In spite of its waning popularity it is still relevant. There are many verses contained within that speak to one who is feeling guilty, or one that feels outside and in pain.
But what exactly is guilt? My definition is “feeling remorse or negatively judging yourself for things you either did or did not do, which you believe had a negative effect on someone or something else.”
I am about to die, and I cannot forget my pain. I confess my guilt; I am troubled by my sin. Psalm 38:17-18
Guilt can literally “eat away at you” like cancer.
It’s impossible to go through life without doing things we regret. But you are a spiritual being having a human experience, and you deserve to be free. Don’t think about ending your life to free yourself either. So how do you start?
First, become aware that self-forgiveness is not about condoning your past behavior or saying that what you did or did not do was okay. It’s about accepting the past as it is, knowing that it cannot be changed, and realizing that feeling guilty keeps us stuck in the past. Own it and move on.
If I can help you, I want to. I want to show you how I made it through. I want to show you that the Bible is not just another book. I’d like to be your friend.
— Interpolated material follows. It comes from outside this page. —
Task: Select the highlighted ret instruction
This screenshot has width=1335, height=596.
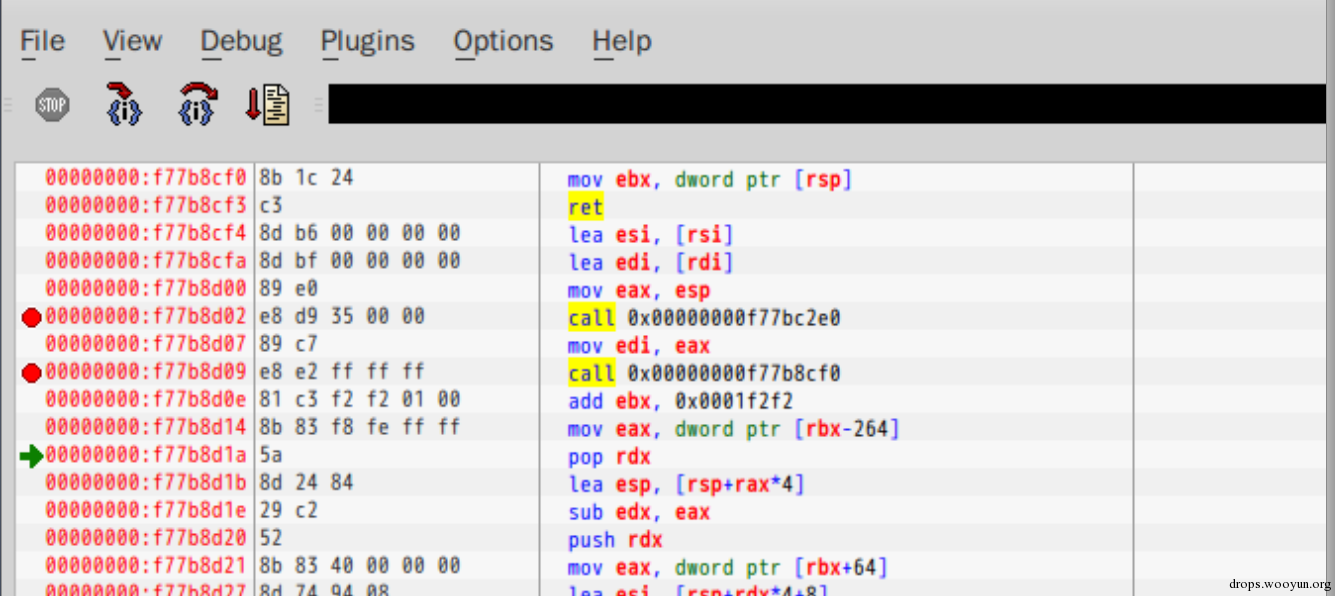Action: [x=585, y=207]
In Christ, even the most heinous sins are blotted. Salvation is by grace, and grace forgives. After a person is saved, we will still sin, and when we do, God still promises forgiveness.
“But if anybody does sin, we have one who speaks to the Father in our defense—Jesus Christ, the Righteous One” (1 John 2:1).
Freedom from sin, however, does not always mean freedom from guilty feelings. Even when our sins are forgiven, we still remember them. Also, we have a spiritual enemy, called “the accuser of our brothers” (Revelation 12:10) who relentlessly reminds us of our failures, faults, and sins. That is the one that keeps you down we you should be up. The devil boosts your guilt and says you’re just a hypocrite if you ask for forgiveness. Don’t dwell on guilt. Seek forgiveness and help from the Lord. Pray to the Holy Spirit daily for help and trust in Christ alone.
Spiritually, sometimes God uses guilt as a form of discipline to put us back on the right path. Guilt can lead us to repentance. So feelings of guilt are a blessing, because they push us towards God. Just like physical pain drives us to find out what’s wrong, the spiritual pain of guilt causes us to seek forgiveness.
Now I rejoice, not because you were grieved, but because your grief led to repentance. For you were grieved as God willed, so that you didn’t experience any loss from us. For godly grief produces a repentance not to be regretted and leading to salvation, but worldly grief produces death. 2 Corinthians 7:9-10
Search me, O God, and know my heart; test me and know my anxious thoughts. Point out anything in me that offends you, and lead me along the path of everlasting life. Psalm 139:23–24
Put the past behind you and move forward. Instead of dwelling on your now, dwell on God’s awesome love and grace.
If you want someone to walk with you, call, email or connect me. You are not beyond help. Life is not over. You can overcome. You can have peace again. You matter.
A broken crayon still colors.
You have forgotten the encouragement that is addressed to you as sons: “My son, do not think lightly of the Lord’s discipline or give up when you are corrected by him. For the Lord disciplines the one he loves, and he punishes every son he accepts.” What you endure disciplines you: God is treating you as sons. Is there a son whom his father does not discipline? Hebrews 12:5-7
If I made sense to you, let me know. thanks.